Set down all of the entries below word for word, with the pictures left out.

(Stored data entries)
== Segment start ==

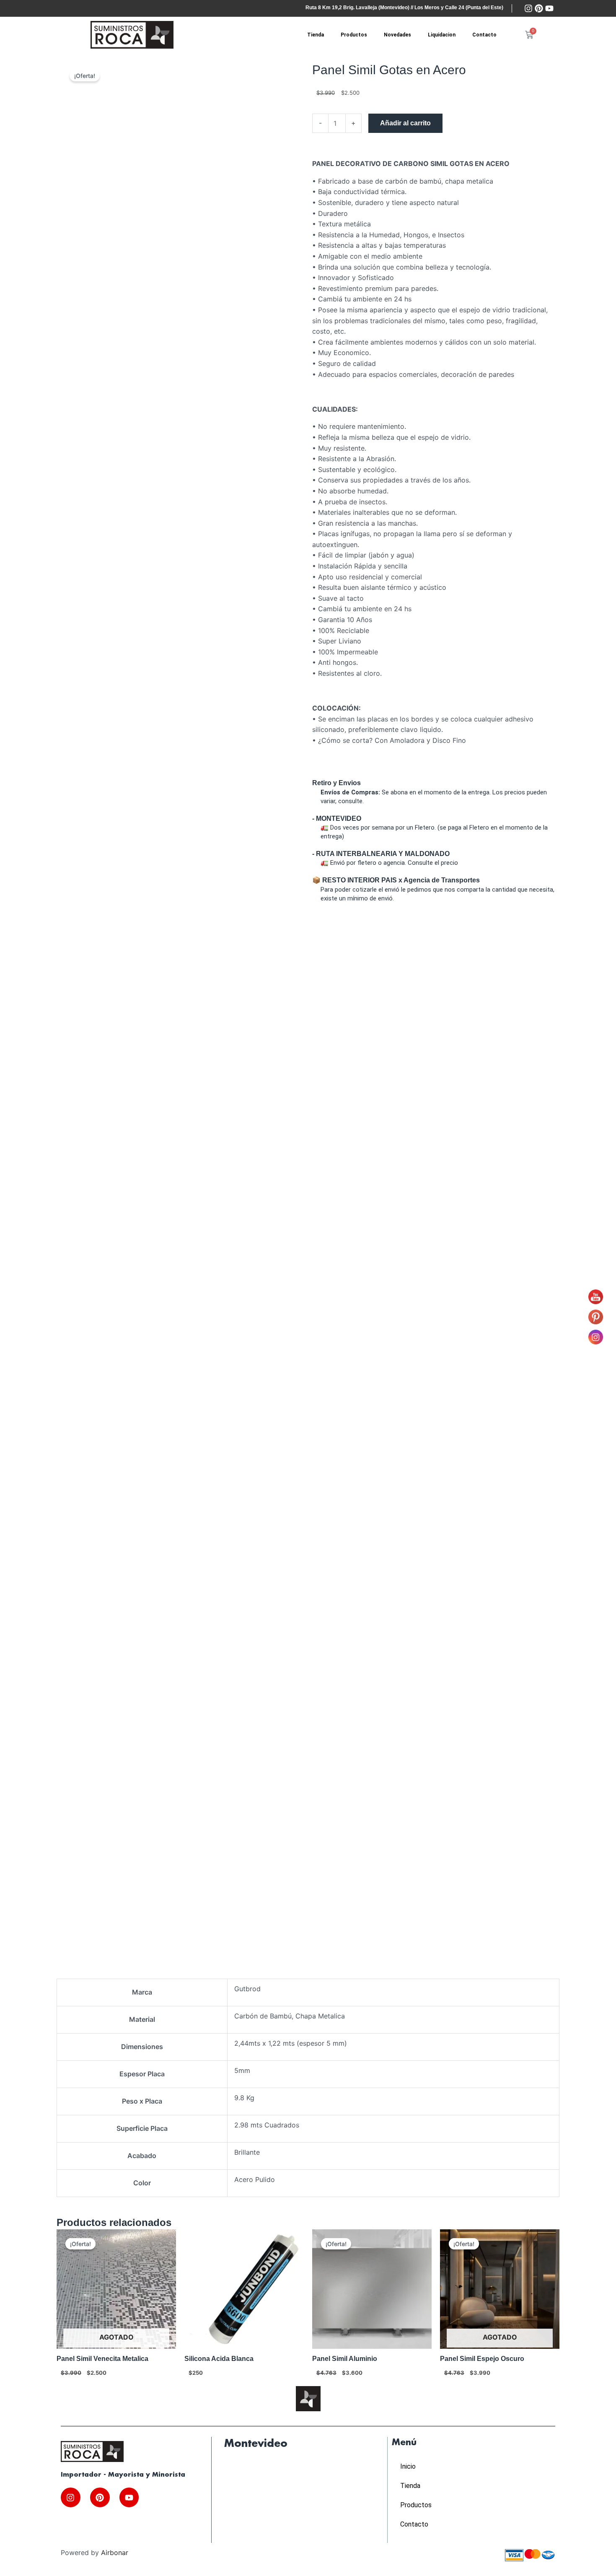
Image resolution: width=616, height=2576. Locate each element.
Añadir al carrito (405, 123)
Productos (354, 35)
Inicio (408, 2466)
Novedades (397, 35)
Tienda (315, 35)
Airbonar (114, 2552)
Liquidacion (442, 35)
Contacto (484, 35)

== Segment end ==

§ Exercise response
Image resolution: width=616, height=2576. Locate each element.
Añadir al carrito (405, 123)
Productos (354, 35)
Inicio (408, 2466)
Novedades (397, 35)
Tienda (315, 35)
Airbonar (114, 2552)
Liquidacion (442, 35)
Contacto (484, 35)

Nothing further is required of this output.